These tools will no longer be maintained as of December 31, 2024. Archived website can be found here. PubMed4Hh GitHub repository can be found here. Contact NLM Customer Service if you have questions.


PUBMED FOR HANDHELDS

Search MEDLINE/PubMed


  • Title: Changes in overnight fasting intragastric pH show poor correlation with duodenogastric bile reflux in normal subjects.
    Author: Just RJ, Leite LP, Castell DO.
    Journal: Am J Gastroenterol; 1996 Aug; 91(8):1567-70. PubMed ID: 8759663.
    Abstract:
    BACKGROUND: Spontaneous rises in intragastric pH are a common phenomenon in patients and normal subjects who undergo prolonged ambulatory pH monitoring; however, controversy exists over their etiology. Some investigators have postulated that these events are secondary to duodenogastric bile reflux (DGBR), and others have implicated increased salivation or increased esophageal bicarbonate production. The advent of a fiberoptic system that reliably identifies the presence of bilirubin has made it feasible to qualitatively detect DGBR. We used this technology along with simultaneous ambulatory intragastric pH monitoring to evaluate the relationship between DGBR and rises in intragastric pH in normal subjects.

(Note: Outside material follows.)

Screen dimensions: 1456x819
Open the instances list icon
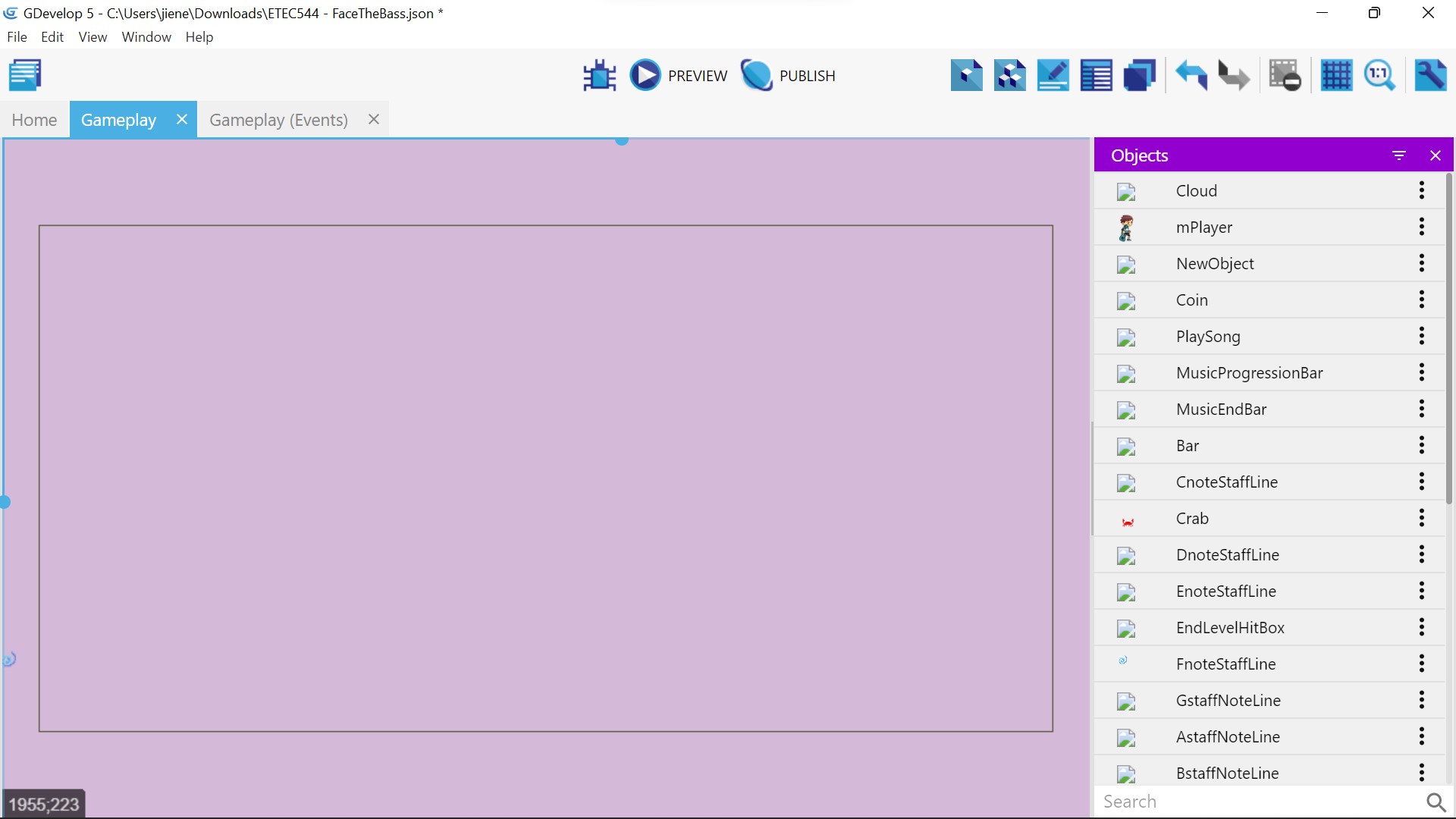(x=1096, y=75)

METHODS: We studied five normal subjects for a 15-h overnight period with simultaneous intragastric pH and bilirubin monitoring. The probes were sutured together so that the pH electrode lay adjacent to the fiberoptic bilirubin sensor, then passed transnasally into the fundus of the stomach. Subjects were fasted for the entire study. Data were obtained by plotting all intragastric pH values (recorded every 4 s) and their corresponding intragastric bilirubin absorbance units (recorded every 8 s) at 5-min intervals from the beginning to the end of the study for each of the five subjects (n = 903). RESULTS: Regression analysis of the data showed poor correlation (r = 0.26) between intragastric pH and intragastric bilirubin absorbance. CONCLUSION: Rises in intragastric pH do not predict the presence of bile in normal subjects. In addition, DGBR usually does not cause alkaline shifts of intragastric pH. Although further studies are needed to fully elucidate the etiology of spontaneous rises in intragastric pH, we believe that the measurement of "alkaline reflux" with ambulatory intragastric pH monitoring alone is an outdated technique and that the Bilitec 2000 should become the standard technique for the detection of intraluminal bile.